The control plane node carries less workload
After scale-down, the surviving pods clustered on the agent. That is expected. The server node is also running the API server, scheduler, controller-manager, the datastore, CoreDNS, and metrics-server, so it has less free capacity, and the scheduler bin-packs onto whichever node has room. The server "working" means running the cluster, not necessarily running your app pods. In production you often taint the control plane node so workloads never land on it at all. k3s leaves it schedulable by default for small clusters where you want the capacity.
What I Would Do Next
- Raise
maxReplicasto force the node scheduling wall and watch pods go Pending withInsufficient cpu. That completes the pod-versus-node autoscaling picture. - Find the SLO-respecting capacity, not just the saturation point. Ramp more gently and find the rate where p95 crosses 500 ms. That crossover is the number you would actually promise in an SLA, and it is lower than the saturation rate.

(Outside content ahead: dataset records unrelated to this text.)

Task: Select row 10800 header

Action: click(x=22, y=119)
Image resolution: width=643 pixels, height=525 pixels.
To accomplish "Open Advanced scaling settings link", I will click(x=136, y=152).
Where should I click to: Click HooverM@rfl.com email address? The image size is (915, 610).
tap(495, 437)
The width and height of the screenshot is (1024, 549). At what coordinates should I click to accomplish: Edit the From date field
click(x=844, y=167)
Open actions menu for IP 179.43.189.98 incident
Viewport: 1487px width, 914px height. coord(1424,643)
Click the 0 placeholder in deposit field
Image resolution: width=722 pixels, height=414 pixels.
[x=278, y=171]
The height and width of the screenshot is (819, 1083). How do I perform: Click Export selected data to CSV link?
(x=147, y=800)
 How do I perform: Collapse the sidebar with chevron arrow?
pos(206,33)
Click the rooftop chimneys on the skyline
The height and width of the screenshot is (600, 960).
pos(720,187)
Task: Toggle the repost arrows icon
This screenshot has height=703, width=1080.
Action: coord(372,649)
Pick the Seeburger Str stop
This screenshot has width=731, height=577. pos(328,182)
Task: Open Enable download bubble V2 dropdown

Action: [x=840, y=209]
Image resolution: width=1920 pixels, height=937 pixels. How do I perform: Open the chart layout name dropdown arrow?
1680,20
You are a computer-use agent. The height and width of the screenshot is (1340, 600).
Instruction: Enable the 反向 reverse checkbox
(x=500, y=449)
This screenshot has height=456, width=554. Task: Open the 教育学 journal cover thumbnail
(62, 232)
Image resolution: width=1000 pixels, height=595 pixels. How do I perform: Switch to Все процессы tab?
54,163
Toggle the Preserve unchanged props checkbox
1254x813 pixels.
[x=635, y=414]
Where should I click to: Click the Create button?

- Put the cluster behind a real ingress controller instead of socat plus a NodePort, and move off WiFi to remove that variable from the latency budget.
- Bump the nodes to more RAM. At 2 GB the observability stack competes hard with the workload, and the scaling wall is artificially close.
Summary
| Layer | What I learned by breaking it |
|---|---|
| Host networking | Docker, firewalld, and libvirt all manage netfilter and stomp each other. Inventory the managers before debugging the rules. |
| Addressing | Never treat a DHCP-assigned IP as fixed. Pin reservations by MAC. Always set both the live and persistent planes. |
| Reboots | Autostart the network and the VMs, or a cold boot loses everything. |
| HPA | Resource requests are mandatory, they are the denominator. The HPA scales pods, never nodes. |
| Load testing | Saturation is not failure. Throughput is not concurrency. Every capacity number travels with its workload. |
| This cluster | About 93 req/s at 200 ms CPU-bound work, 0% errors, p95 degrading to ~670 ms once the HPA hit its 10-pod cap. |
None of this is a production deployment, and it was never meant to be. It is a place to watch a system bend under load that I generated, on hardware I can point at, with numbers I measured. The fights it picked along the way taught me more than a clean run would have.